Opening with Knievel’s 1973 appearance on Johnny Carson’s “Tonight Show,” “Being Evel” immediately gets across the charisma and showmanship at the heart of his improbable success. Knievel made a career out of ridiculous stunts — like a botched attempt to jump the fountains at Caesars Palace in Vegas that saw him spectacularly fail to nail the landing and instead wipe out on the asphalt — and rose to fame with multiple appearances on ABC’s “Wide World of Sports.” As Carson cracks in his introduction, “He’s probably the only man in history who’s become very wealthy by trying to kill himself.”
He was also ahead of the curve when it came to branding, getting his own toy line, comicbook and even a notoriously terrible 1971 biopic, “Evel Knievel,” starring George Hamilton (who is one of many lively talking heads featured here, and recounts a wild story of a drunk Knievel brandishing a gun and demanding the thesp read him the movie’s script in its entirety).
Most of this material — including anecdotes about Knievel’s early motorcycle stunts, his rough-and-tumble youth in Butte, Mont., and the origins of his memorable moniker — is spun like a folksy tall tale, with an admiring kind of “Can you believe the cojones on this guy?” wink and grin underlying every detail. But the darker side of Knievel’s larger-than-life persona also emerges, especially among those who knew him best. It turns out that the combination of large amounts of alcohol, a weakness for anything in a skirt, and an obsession with insane stunts bordering on a death wish isn’t actually a recipe for the sort of all-American hero Knievel liked to portray himself as being.

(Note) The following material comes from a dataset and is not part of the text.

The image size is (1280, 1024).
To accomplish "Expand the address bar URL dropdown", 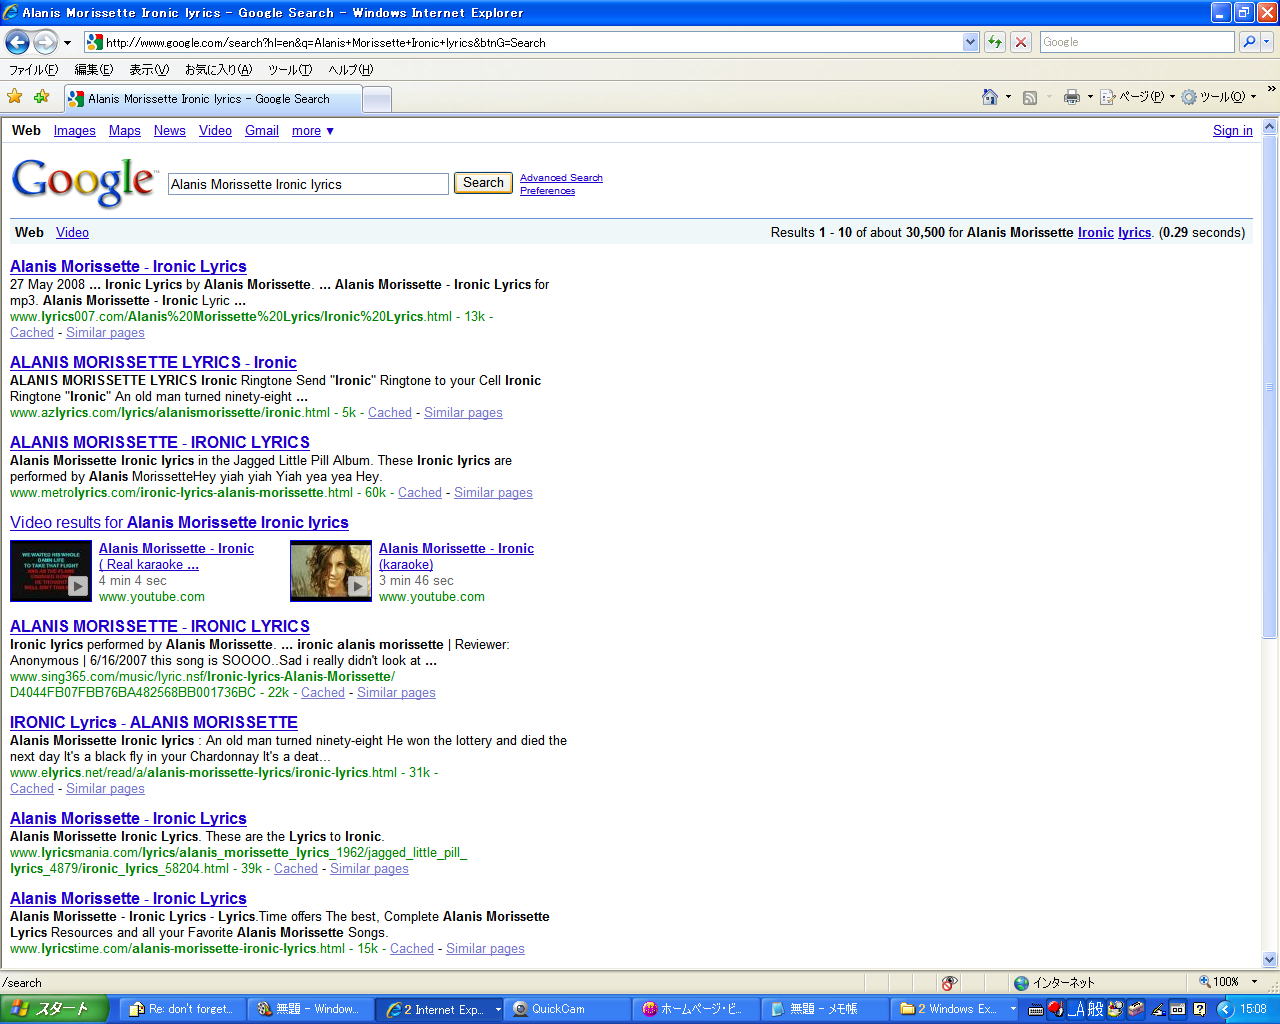I will click(x=970, y=42).
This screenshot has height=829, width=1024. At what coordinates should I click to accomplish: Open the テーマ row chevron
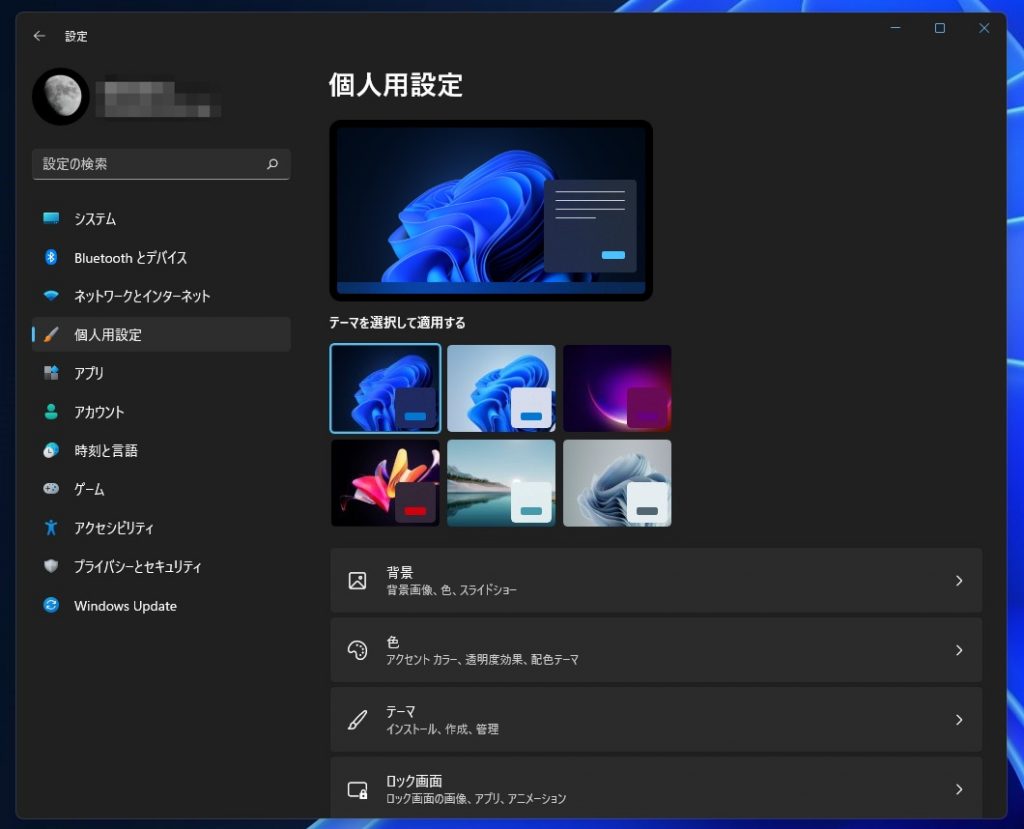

In today’s environment, where a celebrity’s personal shortcomings command far more attention and interest than professional achievements, Knievel probably would be toast. Simply listening to his ex-wife Linda, who bluntly but not bitterly describes his wanton affairs and egomaniacal behavior, is enough to shatter any notion of the film’s subject as a man worthy of idolizing.
Even at the time, Knievel’s heyday was short-lived. He never recovered from the PR nightmare of a failed jump across the Snake River Canyon (his mighty rocket didn’t even launch), and he wound up doing jail time for brutally assaulting former business partner Shelly Saltman (another of the pic’s talking-head highlights) with a baseball bat. The reason? Saltman wrote an only mildly racy Knievel biography that the stuntman didn’t approve of. Imagine what he would’ve done to Junge.

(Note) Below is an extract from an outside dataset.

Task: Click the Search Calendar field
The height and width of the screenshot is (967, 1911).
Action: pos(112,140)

Still, even if Knievel (who died in 2007) wouldn’t have appreciated seeing his dirty laundry aired for public consumption, he probably would’ve gotten a kick out of the rest of this fast-paced film. Junge and co-writer Coombe essentially credit him for launching the thriving arena of extreme sports, and testimony from longtime fans, including Knoxville and Tony Hawk, make it clear Knievel’s lasting influence is as outsized as his personality.
Tech credits are appropriately slick, especially Coombe’s snappy editing, which keeps the action flowing with an abundance of archival footage, and music supervisor Bruce Gilbert’s energetic selections.